* [Entries locating text and items]
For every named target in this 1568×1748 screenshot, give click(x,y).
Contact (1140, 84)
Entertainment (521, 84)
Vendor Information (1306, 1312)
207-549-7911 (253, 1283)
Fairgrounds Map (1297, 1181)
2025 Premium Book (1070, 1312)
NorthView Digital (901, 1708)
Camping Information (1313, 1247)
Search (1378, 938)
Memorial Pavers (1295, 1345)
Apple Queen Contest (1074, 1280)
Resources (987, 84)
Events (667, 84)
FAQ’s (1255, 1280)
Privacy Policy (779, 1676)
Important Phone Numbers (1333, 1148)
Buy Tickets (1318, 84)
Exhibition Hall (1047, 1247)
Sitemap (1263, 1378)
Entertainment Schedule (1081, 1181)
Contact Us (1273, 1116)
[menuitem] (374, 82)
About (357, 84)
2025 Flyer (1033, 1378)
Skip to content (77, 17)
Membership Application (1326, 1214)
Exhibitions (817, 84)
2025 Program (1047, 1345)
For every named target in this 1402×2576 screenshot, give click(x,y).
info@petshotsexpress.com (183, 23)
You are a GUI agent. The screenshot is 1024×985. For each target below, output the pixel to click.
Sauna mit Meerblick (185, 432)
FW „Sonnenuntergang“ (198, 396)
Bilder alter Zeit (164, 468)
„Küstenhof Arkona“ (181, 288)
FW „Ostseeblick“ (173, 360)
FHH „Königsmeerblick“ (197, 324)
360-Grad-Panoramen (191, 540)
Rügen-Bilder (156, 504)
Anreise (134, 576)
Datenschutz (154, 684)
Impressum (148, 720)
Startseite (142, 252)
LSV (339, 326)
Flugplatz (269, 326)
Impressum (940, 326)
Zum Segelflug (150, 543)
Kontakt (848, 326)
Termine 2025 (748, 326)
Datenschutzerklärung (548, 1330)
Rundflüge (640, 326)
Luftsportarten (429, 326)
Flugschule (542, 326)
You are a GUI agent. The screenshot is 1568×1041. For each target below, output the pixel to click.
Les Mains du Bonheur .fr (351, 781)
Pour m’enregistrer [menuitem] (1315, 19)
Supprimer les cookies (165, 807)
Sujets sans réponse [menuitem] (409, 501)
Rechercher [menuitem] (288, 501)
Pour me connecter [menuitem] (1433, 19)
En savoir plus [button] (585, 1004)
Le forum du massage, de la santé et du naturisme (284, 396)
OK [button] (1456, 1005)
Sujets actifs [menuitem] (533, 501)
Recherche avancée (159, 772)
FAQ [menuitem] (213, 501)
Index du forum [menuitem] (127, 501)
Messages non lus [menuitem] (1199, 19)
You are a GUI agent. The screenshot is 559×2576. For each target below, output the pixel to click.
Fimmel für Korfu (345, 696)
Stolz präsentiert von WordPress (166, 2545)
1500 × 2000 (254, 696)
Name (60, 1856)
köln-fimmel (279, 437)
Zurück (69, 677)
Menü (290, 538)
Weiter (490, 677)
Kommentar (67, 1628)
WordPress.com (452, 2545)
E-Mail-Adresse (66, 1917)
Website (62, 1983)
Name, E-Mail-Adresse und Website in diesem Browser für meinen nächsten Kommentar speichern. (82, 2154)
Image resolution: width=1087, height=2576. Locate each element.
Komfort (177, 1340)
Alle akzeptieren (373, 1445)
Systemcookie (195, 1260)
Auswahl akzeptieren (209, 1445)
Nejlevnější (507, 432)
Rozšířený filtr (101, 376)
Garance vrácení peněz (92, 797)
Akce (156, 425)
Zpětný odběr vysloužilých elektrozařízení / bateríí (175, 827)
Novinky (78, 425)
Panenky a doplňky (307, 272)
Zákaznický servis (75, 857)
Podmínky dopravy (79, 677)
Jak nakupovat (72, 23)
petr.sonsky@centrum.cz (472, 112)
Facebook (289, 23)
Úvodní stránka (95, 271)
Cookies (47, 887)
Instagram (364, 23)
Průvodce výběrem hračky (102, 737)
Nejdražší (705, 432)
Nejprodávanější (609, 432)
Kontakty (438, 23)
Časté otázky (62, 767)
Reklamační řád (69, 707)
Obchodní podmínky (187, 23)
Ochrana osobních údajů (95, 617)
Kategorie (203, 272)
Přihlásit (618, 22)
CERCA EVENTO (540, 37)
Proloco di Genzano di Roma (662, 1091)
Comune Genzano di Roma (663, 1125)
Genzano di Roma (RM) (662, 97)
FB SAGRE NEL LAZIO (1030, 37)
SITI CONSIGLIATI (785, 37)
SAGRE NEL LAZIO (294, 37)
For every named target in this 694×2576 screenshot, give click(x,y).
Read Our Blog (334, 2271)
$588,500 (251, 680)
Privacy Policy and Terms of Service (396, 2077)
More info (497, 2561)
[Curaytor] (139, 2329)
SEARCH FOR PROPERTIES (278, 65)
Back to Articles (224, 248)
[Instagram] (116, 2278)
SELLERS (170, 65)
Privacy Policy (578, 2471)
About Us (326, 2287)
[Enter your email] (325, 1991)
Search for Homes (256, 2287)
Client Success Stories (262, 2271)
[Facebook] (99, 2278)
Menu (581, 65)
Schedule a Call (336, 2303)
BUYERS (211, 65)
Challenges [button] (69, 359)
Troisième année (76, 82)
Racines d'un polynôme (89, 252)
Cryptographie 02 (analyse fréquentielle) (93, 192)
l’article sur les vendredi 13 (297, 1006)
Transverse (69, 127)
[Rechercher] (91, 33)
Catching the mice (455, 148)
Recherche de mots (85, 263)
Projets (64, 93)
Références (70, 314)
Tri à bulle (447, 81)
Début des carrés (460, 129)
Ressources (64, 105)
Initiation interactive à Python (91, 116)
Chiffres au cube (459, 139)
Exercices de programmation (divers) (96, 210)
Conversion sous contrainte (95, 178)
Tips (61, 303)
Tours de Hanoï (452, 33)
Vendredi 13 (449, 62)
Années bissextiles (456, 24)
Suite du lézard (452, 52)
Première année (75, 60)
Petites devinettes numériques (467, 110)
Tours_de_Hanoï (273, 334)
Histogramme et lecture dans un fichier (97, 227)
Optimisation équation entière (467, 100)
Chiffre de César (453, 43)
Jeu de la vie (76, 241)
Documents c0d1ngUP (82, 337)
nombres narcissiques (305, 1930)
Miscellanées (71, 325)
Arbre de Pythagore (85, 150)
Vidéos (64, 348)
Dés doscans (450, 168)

* [Task to complete] List every line of the material above that contains the word "agent", copying each one in full.

* [Reply to the exercise]
You are a GUI agent. The screenshot is 1024×985. For each target below, output the pixel to click.
You are a GUI agent. The screenshot is 1568×1041. For each target below, output the pixel to click.
You are a GUI agent. The screenshot is 559×2576. For each target below, output the pixel to click.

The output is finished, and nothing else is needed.